Top of Data under study

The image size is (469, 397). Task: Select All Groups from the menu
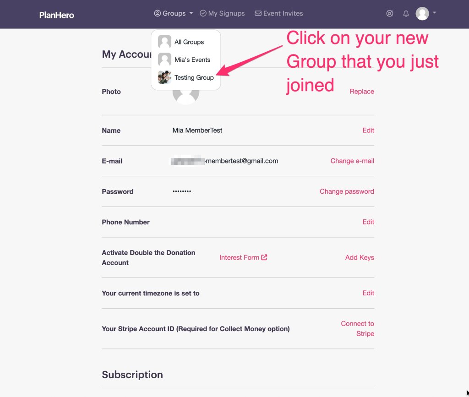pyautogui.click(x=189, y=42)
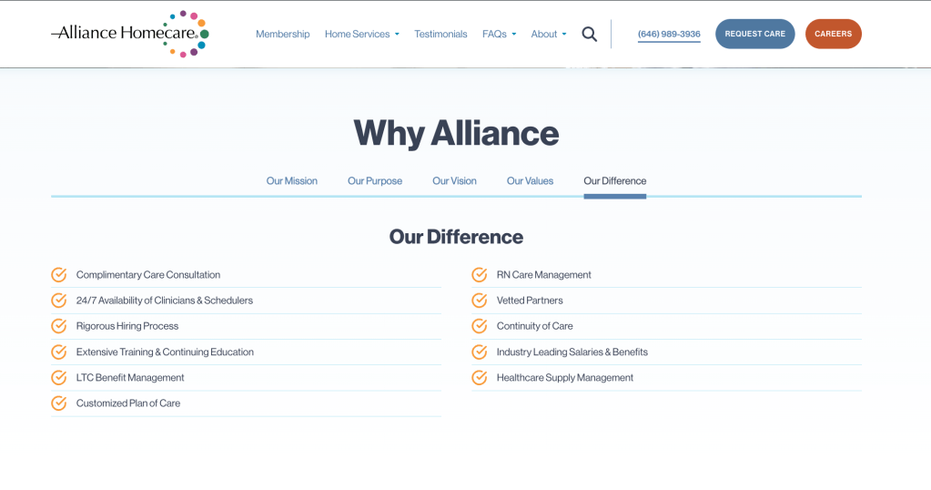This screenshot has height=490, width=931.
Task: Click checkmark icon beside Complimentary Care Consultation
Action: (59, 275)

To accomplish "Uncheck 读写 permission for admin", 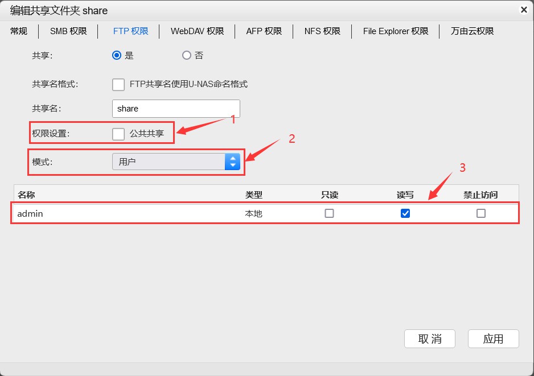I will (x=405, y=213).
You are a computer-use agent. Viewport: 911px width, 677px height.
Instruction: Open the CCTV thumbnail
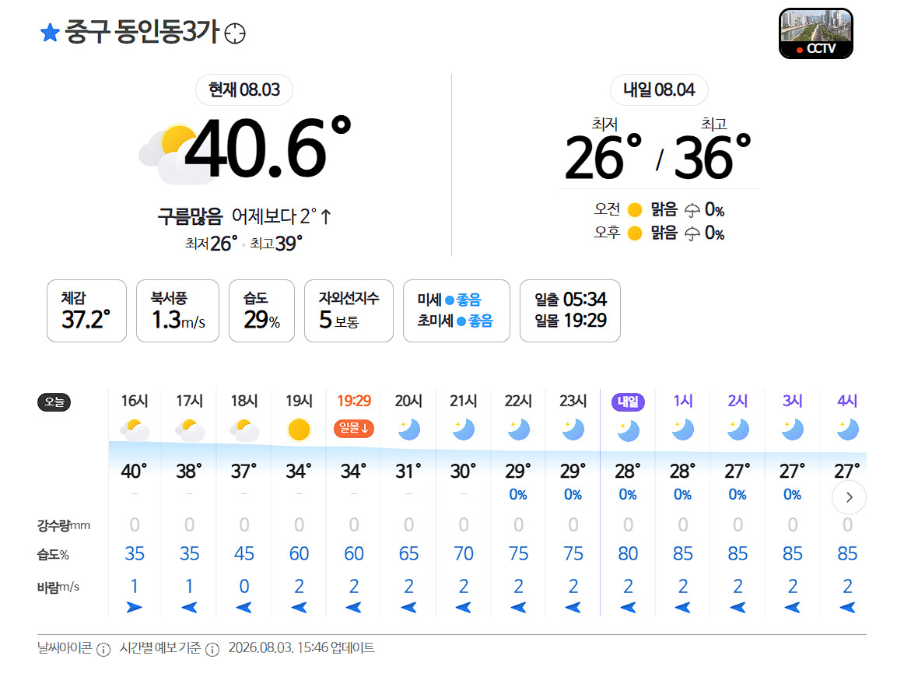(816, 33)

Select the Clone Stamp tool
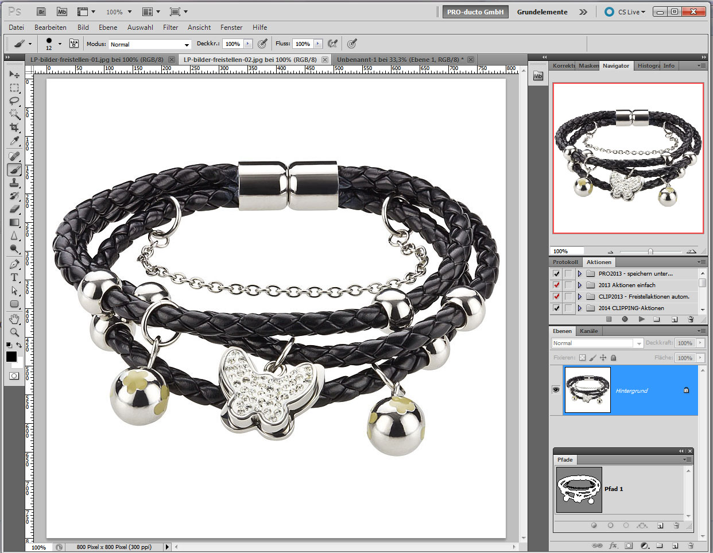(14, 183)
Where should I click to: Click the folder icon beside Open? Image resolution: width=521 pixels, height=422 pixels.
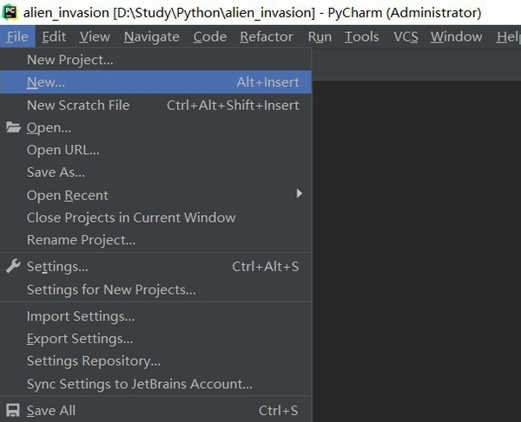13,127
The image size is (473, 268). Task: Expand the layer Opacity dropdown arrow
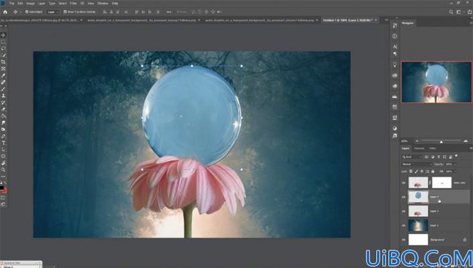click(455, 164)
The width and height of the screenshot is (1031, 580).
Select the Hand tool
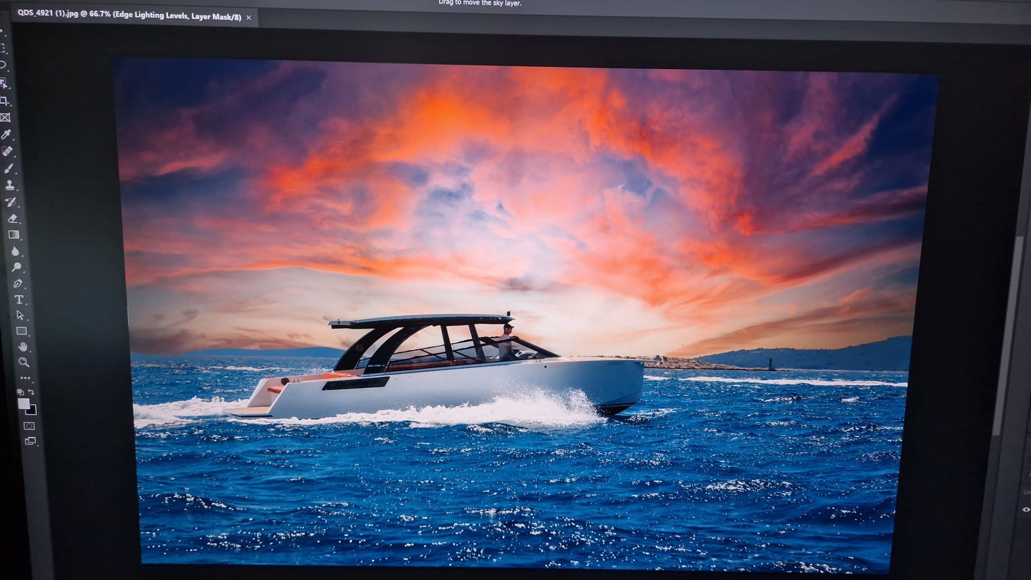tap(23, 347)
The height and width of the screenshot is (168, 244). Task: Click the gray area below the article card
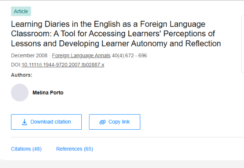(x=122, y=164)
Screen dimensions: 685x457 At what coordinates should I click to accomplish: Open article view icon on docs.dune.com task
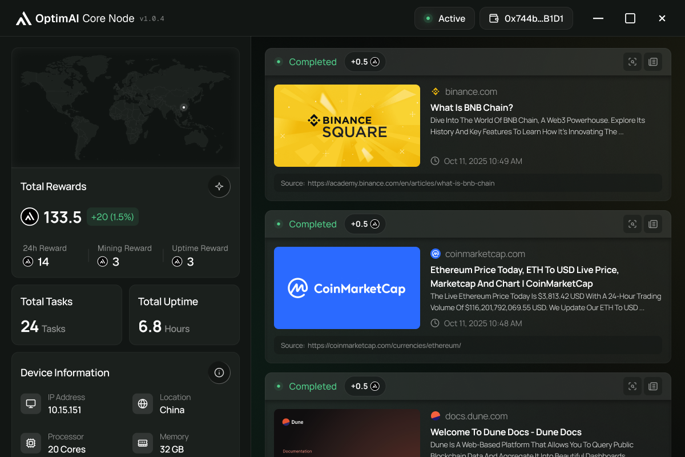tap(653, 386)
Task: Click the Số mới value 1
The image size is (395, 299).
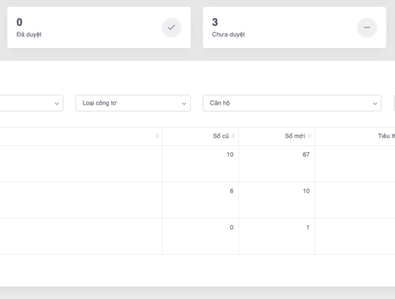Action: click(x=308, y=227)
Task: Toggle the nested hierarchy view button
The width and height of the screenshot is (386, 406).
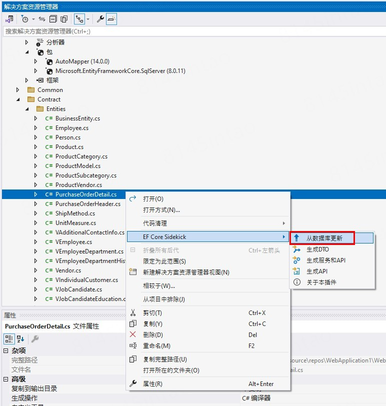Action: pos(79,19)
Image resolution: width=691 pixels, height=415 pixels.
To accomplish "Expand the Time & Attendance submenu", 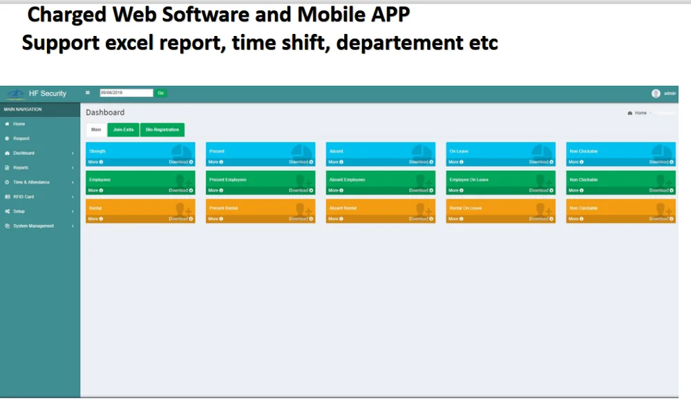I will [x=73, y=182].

Bottom of Data under study
Top of Data under study

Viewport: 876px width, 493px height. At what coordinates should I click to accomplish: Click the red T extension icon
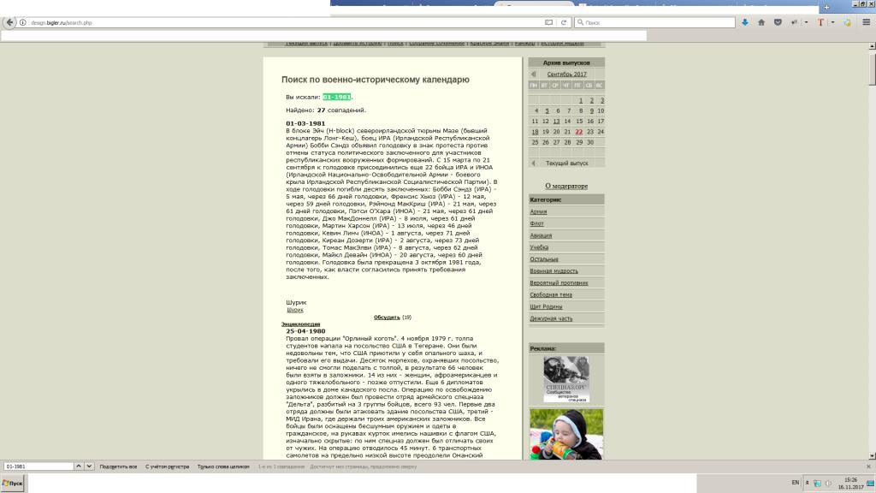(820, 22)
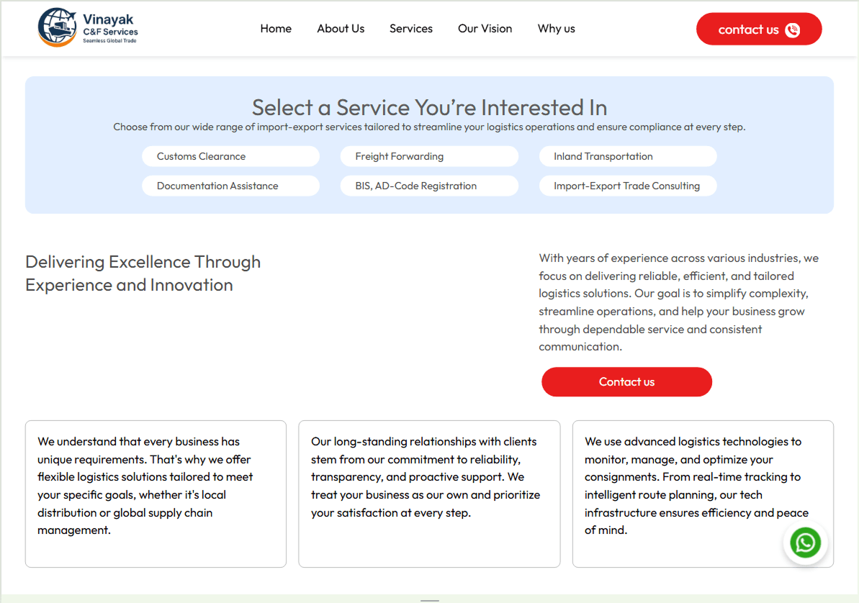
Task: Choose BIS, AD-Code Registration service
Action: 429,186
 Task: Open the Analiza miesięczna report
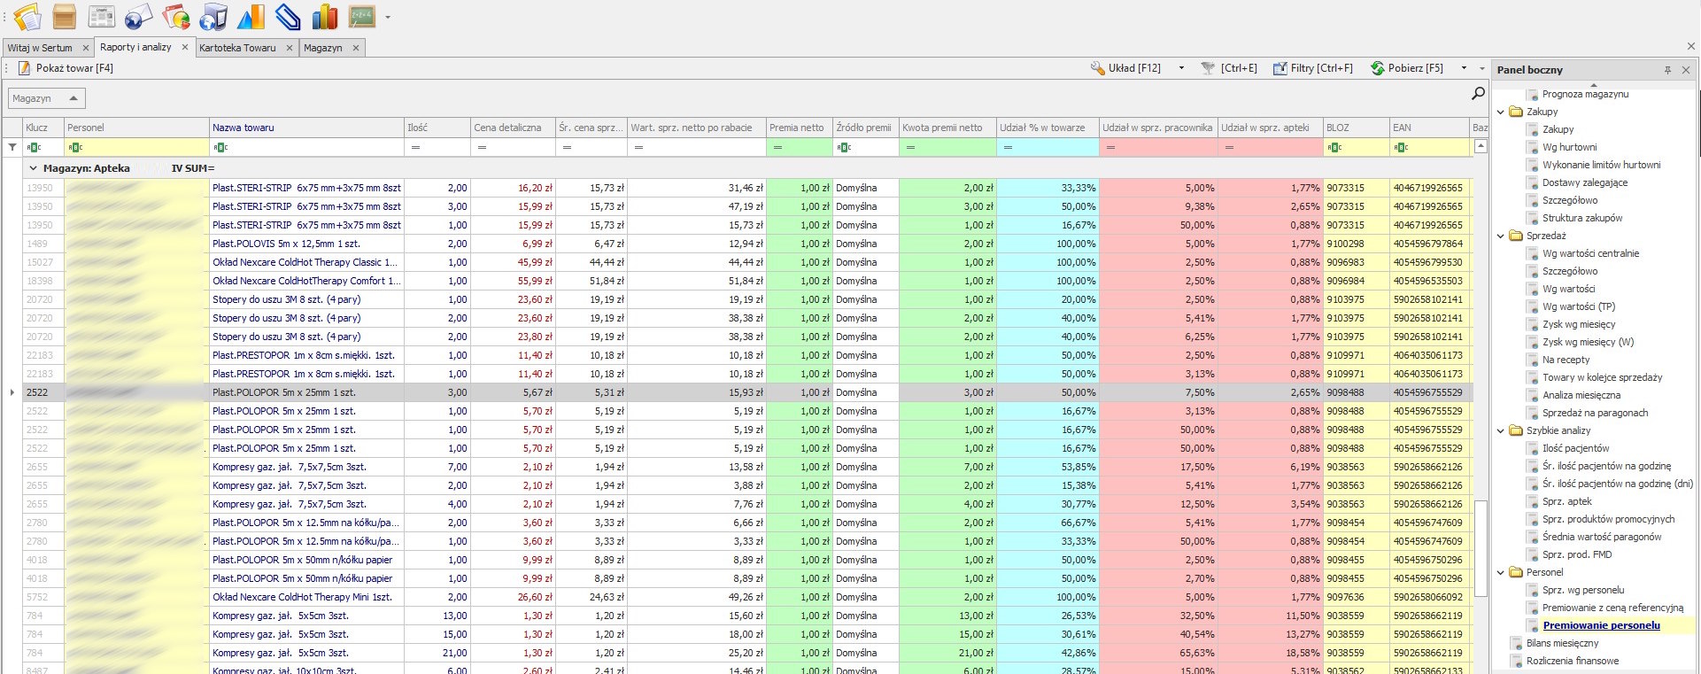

Bottom of Data under study

— Try it —
Look above and copy only the lines from the one holding "Select the Clone Stamp tool" to the one holding "Task: Toggle the nested hierarchy view button", both included, exactly, minus the pictures.

— Solution to this task —
Select the Clone Stamp tool
(14, 183)
Where should I click to: Click the folder icon beside Open? Image resolution: width=521 pixels, height=422 pixels.
13,127
The image size is (473, 268). Task: Expand the layer Opacity dropdown arrow
click(455, 164)
The width and height of the screenshot is (1031, 580).
Select the Hand tool
tap(23, 347)
The height and width of the screenshot is (168, 244). Task: Click the gray area below the article card
(x=122, y=164)
Screen dimensions: 685x457 At what coordinates should I click to accomplish: Open article view icon on docs.dune.com task
tap(653, 386)
Task: Click the Số mới value 1
The image size is (395, 299).
Action: click(x=308, y=227)
Task: Toggle the nested hierarchy view button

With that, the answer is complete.